TRECHO DA PÁGINA.
À sombra da rosa…

Ao ler alguns excertos das transcrições das escutas na Operação Marquês, apensas ao processo – e que têm vindo a ser divulgadas na imprensa (desde a tabloide à de referência…) –, o que sobressai, de imediato é o ‘fino recorte’ da linguagem usada pelos interlocutores, oscilando entre a obscenidade e a sementeira de ódios, pessoais…

Fosse apenas isto, e já seria suficiente para desqualificar os autores – que logo revelam a sua natureza mal despem a pose oficial.

O mais grave, porém, é o que está subjacente a esses diálogos, com o ‘estalar do verniz’ denunciador de compadrios sempre negados, de amizades mais do que suspeitas e de um estado de espírito amoral próprio de quem está convencido da absoluta impunidade dessas conspiratas.

É improvável que, fora do circuito da Justiça, dos media e da alta política e da finança, alguém se disponha a ler as mais de quatro mil páginas e apêndices que compõem a acusação finalmente deduzida contra José Sócrates, envolvendo também o seu ‘amigo de peito’ e ‘prestamista’ infatigável Carlos Santos Silva, o ex-banqueiro Ricardo Salgado – que, numa espécie de levitação, se acha ungido do direito de ser «ilibado dessa monstruosidade» –, além de um conjunto de figuras com contornos que costumamos encontrar nas mais sofisticadas novelas policiais e de suspense.

O trabalho exaustivo da investigação, coordenado pelo procurador Rosário Teixeira, ficará decerto para a história judicial portuguesa, desde logo pelo ineditismo de respeitar a um ex-primeiro-ministro e a um ex-banqueiro de linhagem – e, depois, por englobar um sortido de personalidades que ainda há bem pouco tempo gravitavam à nossa volta, como se fossem intocáveis e isentos de qualquer suspeita.

Seja qual for o desfecho em julgamento, quando este se efetuar (e oxalá não vinguem os expedientes dilatórios), estará na barra do tribunal um ‘polvo’ tentacular que o regime consentiu que medrasse, com inúmeras cumplicidades.

Há um inquestionável mérito do Ministério Público, tão vilipendiado, que logrou dar corpo a uma acusação que pôs a descoberto o lado mais podre e promíscuo entre dois mundos, o político e o empresarial.

A democracia não precisa de justiceiros. Mas deve perseguir exemplarmente toda a corrupção, em particular aquela que floresce no interior do Estado.

MATERIAL FORNECIDO.
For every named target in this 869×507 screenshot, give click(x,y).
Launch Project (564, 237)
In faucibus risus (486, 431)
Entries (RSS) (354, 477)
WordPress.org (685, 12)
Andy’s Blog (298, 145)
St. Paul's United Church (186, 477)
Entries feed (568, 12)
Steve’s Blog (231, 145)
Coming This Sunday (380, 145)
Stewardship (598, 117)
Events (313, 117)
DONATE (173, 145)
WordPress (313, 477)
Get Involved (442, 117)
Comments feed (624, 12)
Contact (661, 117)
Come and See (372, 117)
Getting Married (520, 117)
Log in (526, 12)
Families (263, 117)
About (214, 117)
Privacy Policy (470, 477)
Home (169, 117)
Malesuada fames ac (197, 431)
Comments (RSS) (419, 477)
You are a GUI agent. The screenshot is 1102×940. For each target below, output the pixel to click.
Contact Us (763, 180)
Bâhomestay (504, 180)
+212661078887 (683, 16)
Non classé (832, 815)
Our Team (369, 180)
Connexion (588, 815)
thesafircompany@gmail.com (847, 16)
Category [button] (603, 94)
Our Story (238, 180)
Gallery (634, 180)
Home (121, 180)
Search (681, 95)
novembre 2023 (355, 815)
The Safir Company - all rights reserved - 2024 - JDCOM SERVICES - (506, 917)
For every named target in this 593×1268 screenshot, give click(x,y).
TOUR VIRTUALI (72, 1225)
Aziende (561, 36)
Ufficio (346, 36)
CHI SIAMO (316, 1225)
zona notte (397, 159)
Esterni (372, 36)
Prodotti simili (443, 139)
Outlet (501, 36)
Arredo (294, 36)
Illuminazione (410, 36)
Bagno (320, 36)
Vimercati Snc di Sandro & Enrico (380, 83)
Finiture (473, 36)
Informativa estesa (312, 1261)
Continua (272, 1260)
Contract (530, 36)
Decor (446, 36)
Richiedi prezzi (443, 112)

PEDIDO FEITO. Copie, sem mudar nada, a parte do artigo sobre a Operação Marquês que vai de "Seja qual for" até "e o empresarial.".

TAREFA PRONTA.
Seja qual for o desfecho em julgamento, quando este se efetuar (e oxalá não vinguem os expedientes dilatórios), estará na barra do tribunal um ‘polvo’ tentacular que o regime consentiu que medrasse, com inúmeras cumplicidades.

Há um inquestionável mérito do Ministério Público, tão vilipendiado, que logrou dar corpo a uma acusação que pôs a descoberto o lado mais podre e promíscuo entre dois mundos, o político e o empresarial.